The next bit defines the EventGenerator and shows five different keys will be created per event.

In [1]:
from mimesis.random import Random
from mimesis import Datetime
import json


class EventGenerator:
    """ Defines the EventGenerator """

    MIN_LIVES = 1
    MAX_LIVES = 99
    CHARACTERS = ["Mario", "Luigi", "Peach", "Toad"]

    def __init__(self, start_date, end_date, num_events=10, output_type=None, output_file=None):
        """ Initialize the EventGenerator """
        self.datetime = Datetime()
        self.random = Random()
        self.num_events = num_events
        self.output_type = output_type
        self.output_file = output_file
        self.start_date = start_date
        self.end_date = end_date

    def _get_date_between(self, date_start, date_end):
        """ Get a date between start and end date """
        return self.random.choice(self.datetime.bulk_create_datetimes(self.start_date, self.end_date, days=1))

    def _generate_events(self):
        """ Generate the metric data """
        for _ in range(self.num_events):
            yield {
                "character": self.random.choice(self.CHARACTERS),
                "world": self.random.randint(1, 8),
                "level": self.random.randint(1, 4),
                "lives": self.random.randint(self.MIN_LIVES, self.MAX_LIVES),
                "time": str(self._get_date_between(self.start_date, self.end_date)),
            }

    def store_events(self):
        if self.output_type == "jl":
            with open(self.output_file, "w") as outputfile:
                for event in self._generate_events():
                    outputfile.write(f"{json.dumps(event)}\n")
        elif self.output_type == "list":
            return list(self._generate_events())
        else:
            return self._generate_events()

The next step is to create the generator before calling the event generators main function.

In [2]:
import datetime
from dateutil.relativedelta import relativedelta


DATE_END = datetime.datetime.now()
DATE_START = DATE_END + relativedelta(months=-1)

params = {
    "num_events": 10,
    "start_date": DATE_START,
    "end_date": DATE_END,
}
# Create the event generator
generator = EventGenerator(**params)

Create the dataframe with Pandas.

In [3]:
import pandas as pd

df = pd.DataFrame(generator._generate_events())
In [ ]:
df.head(10)

Data validation

To check the static data I will use Great Expectations with a minimal set of tests.

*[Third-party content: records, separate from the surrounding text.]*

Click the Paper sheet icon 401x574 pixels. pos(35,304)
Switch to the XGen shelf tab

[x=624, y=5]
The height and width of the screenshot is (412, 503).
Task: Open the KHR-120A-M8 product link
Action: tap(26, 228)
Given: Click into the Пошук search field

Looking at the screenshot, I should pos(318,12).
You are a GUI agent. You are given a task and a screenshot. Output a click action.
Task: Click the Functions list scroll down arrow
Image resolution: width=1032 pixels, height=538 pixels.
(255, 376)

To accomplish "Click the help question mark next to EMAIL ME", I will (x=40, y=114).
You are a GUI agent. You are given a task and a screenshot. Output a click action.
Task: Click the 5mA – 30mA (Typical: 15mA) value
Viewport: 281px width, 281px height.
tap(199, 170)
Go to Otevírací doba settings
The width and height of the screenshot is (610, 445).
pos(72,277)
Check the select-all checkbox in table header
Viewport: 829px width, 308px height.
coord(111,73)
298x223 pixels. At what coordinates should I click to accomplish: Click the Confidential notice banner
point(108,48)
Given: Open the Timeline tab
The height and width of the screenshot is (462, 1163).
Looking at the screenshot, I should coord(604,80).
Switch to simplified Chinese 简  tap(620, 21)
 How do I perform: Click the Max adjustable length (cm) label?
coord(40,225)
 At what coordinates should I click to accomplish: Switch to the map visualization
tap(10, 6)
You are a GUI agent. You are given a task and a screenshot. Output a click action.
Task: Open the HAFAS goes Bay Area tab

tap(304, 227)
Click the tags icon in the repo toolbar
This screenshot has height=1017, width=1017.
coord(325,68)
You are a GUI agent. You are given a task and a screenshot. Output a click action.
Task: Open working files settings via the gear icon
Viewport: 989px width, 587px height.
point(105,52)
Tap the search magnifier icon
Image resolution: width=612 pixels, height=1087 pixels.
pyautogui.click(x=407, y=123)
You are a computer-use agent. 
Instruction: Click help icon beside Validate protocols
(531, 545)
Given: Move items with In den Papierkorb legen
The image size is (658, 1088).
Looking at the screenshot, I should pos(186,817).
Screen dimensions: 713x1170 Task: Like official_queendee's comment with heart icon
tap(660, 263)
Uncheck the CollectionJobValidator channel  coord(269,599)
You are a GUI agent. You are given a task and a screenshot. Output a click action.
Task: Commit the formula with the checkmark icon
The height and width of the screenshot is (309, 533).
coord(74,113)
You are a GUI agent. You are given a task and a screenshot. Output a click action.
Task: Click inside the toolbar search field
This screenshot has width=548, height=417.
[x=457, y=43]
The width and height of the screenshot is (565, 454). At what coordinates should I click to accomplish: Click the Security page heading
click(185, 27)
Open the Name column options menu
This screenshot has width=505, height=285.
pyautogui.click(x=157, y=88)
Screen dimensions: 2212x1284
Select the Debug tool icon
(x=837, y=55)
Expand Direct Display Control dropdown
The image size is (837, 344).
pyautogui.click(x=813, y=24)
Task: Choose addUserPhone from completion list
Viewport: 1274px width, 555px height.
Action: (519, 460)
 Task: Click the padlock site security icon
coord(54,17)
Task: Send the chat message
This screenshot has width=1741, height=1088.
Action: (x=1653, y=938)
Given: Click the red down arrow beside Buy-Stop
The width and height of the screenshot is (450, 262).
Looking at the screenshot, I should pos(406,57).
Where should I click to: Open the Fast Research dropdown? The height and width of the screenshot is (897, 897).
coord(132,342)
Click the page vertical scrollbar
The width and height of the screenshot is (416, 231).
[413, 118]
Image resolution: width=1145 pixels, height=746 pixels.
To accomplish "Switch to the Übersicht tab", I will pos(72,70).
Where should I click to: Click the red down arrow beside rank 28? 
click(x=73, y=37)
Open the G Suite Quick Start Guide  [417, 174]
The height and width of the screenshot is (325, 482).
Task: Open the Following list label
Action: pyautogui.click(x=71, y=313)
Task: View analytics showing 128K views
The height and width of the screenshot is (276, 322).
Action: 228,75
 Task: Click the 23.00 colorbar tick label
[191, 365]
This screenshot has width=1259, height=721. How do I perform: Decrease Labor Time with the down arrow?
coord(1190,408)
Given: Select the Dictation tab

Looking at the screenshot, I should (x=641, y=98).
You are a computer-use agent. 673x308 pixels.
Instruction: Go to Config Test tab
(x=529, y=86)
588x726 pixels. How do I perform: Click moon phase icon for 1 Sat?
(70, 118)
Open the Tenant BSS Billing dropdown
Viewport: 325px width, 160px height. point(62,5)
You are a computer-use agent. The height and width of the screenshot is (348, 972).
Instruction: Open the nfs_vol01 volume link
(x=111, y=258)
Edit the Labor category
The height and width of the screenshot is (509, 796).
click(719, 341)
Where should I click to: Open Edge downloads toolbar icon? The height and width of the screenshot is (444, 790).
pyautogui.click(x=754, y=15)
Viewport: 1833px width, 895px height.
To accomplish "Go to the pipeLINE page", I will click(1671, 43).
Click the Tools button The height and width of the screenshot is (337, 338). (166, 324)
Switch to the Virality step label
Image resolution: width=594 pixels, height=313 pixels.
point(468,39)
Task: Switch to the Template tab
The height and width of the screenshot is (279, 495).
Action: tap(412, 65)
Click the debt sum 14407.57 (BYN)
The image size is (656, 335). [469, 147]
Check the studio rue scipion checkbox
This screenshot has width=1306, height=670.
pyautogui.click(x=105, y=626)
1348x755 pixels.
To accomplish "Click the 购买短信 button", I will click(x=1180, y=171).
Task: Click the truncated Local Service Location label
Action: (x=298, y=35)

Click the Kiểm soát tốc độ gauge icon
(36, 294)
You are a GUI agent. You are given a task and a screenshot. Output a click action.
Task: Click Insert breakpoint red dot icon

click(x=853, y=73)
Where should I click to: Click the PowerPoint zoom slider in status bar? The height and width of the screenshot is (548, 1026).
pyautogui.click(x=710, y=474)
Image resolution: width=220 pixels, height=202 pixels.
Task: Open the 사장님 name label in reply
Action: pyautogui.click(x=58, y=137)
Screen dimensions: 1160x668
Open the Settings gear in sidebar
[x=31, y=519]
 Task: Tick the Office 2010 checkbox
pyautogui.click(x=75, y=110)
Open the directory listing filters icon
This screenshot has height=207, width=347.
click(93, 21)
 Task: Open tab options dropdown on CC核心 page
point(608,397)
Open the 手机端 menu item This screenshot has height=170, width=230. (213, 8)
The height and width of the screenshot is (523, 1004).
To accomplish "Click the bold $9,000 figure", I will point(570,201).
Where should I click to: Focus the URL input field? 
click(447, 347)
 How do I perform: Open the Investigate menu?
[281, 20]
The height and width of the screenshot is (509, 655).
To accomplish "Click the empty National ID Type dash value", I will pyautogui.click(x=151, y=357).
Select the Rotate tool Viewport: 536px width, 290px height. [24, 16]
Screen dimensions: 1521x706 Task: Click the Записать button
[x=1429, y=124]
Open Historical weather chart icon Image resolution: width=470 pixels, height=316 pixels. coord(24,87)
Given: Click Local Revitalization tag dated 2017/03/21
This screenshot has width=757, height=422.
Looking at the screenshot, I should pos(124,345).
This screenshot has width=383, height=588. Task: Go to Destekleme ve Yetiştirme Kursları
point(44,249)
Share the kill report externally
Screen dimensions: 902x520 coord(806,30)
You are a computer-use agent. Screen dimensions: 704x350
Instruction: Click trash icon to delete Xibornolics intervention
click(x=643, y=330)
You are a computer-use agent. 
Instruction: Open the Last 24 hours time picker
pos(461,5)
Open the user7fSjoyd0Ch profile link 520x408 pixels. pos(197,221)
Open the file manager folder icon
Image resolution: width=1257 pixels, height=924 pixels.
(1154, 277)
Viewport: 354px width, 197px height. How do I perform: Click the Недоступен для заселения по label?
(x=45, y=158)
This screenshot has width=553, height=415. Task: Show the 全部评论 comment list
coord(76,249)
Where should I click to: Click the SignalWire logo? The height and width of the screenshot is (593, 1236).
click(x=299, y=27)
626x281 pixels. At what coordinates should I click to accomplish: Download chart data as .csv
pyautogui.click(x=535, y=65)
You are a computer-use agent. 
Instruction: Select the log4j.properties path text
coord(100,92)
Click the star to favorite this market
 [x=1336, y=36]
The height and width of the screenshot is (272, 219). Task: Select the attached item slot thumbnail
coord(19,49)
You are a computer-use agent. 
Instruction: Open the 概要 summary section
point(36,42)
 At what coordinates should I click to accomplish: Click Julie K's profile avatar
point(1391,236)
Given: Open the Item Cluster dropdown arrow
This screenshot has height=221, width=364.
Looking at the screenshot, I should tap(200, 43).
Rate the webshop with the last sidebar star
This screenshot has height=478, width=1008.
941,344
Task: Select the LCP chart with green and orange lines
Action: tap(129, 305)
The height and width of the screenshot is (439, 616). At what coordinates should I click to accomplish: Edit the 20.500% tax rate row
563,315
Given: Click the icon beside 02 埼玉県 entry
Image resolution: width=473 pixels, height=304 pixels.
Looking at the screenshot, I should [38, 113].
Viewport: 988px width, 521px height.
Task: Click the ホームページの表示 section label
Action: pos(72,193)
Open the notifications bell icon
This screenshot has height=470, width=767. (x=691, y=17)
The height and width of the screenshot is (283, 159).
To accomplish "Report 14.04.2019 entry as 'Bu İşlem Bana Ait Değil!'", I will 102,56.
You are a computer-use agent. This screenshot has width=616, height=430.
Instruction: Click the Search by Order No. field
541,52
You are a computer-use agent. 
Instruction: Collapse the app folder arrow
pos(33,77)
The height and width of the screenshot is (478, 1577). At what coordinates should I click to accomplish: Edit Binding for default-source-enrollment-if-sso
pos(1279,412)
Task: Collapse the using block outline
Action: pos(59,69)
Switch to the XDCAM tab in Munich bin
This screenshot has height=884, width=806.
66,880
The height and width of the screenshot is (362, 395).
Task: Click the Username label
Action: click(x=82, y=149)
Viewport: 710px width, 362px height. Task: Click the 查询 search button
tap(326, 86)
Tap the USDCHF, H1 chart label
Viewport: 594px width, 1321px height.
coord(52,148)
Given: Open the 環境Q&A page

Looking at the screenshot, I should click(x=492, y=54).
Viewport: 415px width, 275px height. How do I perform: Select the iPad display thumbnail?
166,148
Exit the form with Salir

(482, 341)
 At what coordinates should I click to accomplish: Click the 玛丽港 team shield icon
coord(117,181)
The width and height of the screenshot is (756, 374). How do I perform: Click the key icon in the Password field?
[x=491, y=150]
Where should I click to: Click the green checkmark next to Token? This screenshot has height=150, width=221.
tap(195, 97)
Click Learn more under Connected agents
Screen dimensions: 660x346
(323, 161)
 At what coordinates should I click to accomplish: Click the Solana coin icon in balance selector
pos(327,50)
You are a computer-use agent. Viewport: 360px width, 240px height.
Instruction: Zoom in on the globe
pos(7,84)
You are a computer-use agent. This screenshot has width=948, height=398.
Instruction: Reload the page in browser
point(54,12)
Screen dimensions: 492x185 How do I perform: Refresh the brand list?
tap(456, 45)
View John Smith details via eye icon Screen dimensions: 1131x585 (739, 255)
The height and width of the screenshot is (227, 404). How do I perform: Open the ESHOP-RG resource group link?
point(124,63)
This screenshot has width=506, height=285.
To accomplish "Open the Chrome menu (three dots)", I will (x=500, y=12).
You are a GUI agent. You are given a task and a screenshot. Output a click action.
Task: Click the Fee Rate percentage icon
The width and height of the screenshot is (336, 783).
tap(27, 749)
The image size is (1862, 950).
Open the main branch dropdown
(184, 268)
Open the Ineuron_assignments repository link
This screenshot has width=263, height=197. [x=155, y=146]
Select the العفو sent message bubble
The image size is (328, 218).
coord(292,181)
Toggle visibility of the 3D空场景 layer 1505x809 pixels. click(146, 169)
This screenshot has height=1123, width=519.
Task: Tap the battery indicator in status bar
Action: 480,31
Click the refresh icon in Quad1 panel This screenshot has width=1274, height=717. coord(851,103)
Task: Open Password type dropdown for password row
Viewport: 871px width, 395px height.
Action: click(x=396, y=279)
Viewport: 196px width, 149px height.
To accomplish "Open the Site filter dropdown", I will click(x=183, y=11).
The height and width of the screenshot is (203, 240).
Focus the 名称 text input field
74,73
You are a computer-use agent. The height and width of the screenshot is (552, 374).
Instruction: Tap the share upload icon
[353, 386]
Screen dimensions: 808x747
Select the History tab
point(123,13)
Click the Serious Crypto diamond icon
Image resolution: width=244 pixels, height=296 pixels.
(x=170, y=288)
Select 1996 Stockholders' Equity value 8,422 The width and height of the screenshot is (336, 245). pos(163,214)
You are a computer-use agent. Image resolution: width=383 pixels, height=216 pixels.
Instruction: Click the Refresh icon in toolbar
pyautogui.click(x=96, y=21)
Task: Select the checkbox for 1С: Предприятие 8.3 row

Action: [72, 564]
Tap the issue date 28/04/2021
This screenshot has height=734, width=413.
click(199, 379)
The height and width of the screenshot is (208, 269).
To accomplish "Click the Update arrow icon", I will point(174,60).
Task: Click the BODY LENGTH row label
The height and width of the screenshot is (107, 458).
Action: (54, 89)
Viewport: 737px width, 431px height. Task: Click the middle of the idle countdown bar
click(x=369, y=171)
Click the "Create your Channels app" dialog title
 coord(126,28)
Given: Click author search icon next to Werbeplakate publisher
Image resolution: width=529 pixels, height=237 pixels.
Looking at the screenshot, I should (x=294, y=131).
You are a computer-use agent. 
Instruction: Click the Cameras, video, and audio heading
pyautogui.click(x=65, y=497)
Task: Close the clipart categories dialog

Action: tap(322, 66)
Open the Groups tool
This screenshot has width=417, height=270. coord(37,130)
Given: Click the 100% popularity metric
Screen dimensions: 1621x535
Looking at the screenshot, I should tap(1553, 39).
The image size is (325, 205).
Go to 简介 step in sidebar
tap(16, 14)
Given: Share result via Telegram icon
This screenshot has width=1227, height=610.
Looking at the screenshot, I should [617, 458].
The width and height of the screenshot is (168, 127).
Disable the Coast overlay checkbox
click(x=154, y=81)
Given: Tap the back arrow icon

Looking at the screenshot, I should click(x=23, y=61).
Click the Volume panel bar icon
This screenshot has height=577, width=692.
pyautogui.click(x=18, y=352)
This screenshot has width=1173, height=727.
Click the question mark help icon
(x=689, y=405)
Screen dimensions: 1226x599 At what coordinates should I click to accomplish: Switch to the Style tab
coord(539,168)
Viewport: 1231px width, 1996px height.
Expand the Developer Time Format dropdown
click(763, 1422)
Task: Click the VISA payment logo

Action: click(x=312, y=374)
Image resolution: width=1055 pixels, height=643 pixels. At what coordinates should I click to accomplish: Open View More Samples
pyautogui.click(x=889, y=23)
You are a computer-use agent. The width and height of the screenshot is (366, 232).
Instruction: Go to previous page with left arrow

!pip install great_expectations
In [5]:
import great_expectations as ge

To actually use Great Expectations against your data you need to import the data through a GE dataframe which is simply a wrapped Pandas dataframe with GE functionality.

In [6]:
gedf = ge.from_pandas(df)
In [7]:
gedf
Out[7]:
character world level lives time
0 Mario 2 3 39 2022-01-23 02:21:12.724933
1 Peach 8 2 7 2022-02-02 02:21:12.724933
2 Mario 5 2 69 2022-01-31 02:21:12.724933
3 Toad 6 4 9 2022-02-10 02:21:12.724933
4 Peach 2 4 94 2022-02-15 02:21:12.724933
5 Toad 6 3 11 2022-02-09 02:21:12.724933
6 Toad 4 3 28 2022-01-29 02:21:12.724933
7 Luigi 7 1 96 2022-02-16 02:21:12.724933
8 Peach 2 3 72 2022-02-02 02:21:12.724933
9 Luigi 3 1 46 2022-02-14 02:21:12.724933

The world column should have values from 1 to 8.

In [8]:
gedf.expect_column_values_to_be_between(column="world", min_value=1, max_value=8)
In [9]:
gedf.expect_column_values_to_be_in_set(column="character", value_set=["Mario", "Luigi", "Peach", "Toad"])
Out[9]:
{
  "exception_info": {
    "raised_exception": false,
    "exception_traceback": null,
    "exception_message": null
  },
  "meta": {},
  "result": {
    "element_count": 10,
    "missing_count": 0,
    "missing_percent": 0.0,
    "unexpected_count": 0,
    "unexpected_percent": 0.0,
    "unexpected_percent_total": 0.0,
    "unexpected_percent_nonmissing": 0.0,
    "partial_unexpected_list": []
  },
  "success": true
}
In [10]:
gedf.get_expectation_suite()
Out[10]:
{
  "expectation_suite_name": "default",
  "meta": {
    "great_expectations_version": "0.14.7"
  },
  "ge_cloud_id": null,
  "expectations": [
    {
      "kwargs": {
        "column": "world",
        "min_value": 1,
        "max_value": 8
      },
      "meta": {},
      "expectation_type": "expect_column_values_to_be_between"
    },
    {
      "kwargs": {
        "column": "character",
        "value_set": [
          "Mario",
          "Luigi",
          "Peach",
          "Toad"
        ]
      },
      "meta": {},
      "expectation_type": "expect_column_values_to_be_in_set"
    }
  ],
  "data_asset_type": "Dataset"
}

Write the final expectations to file to be used later in the pipeline.

In [11]:
import json

with open( "ge_expectation_file.json", "w") as fh:
    fh.write(
        json.dumps(gedf.get_expectation_suite().to_json_dict())
    )

We can quickly check the content of the configuration file that has been created. This file can now be used when calling Great Expectations from the command line.

In [17]:
!cat ge_expectation_file.json | python -m json.tool
{
    "expectation_suite_name": "default",
    "meta": {
        "great_expectations_version": "0.14.7"
    },
    "ge_cloud_id": null,
    "expectations": [
        {
            "kwargs": {
                "column": "world",
                "min_value": 1,
                "max_value": 8
            },
            "meta": {},
            "expectation_type": "expect_column_values_to_be_between"
        },
        {
            "kwargs": {
                "column": "character",
                "value_set": [
                    "Mario",
                    "Luigi",
                    "Peach",
                    "Toad"
                ]
            },
            "meta": {},
            "expectation_type": "expect_column_values_to_be_in_set"
        }
    ],
    "data_asset_type": "Dataset"
}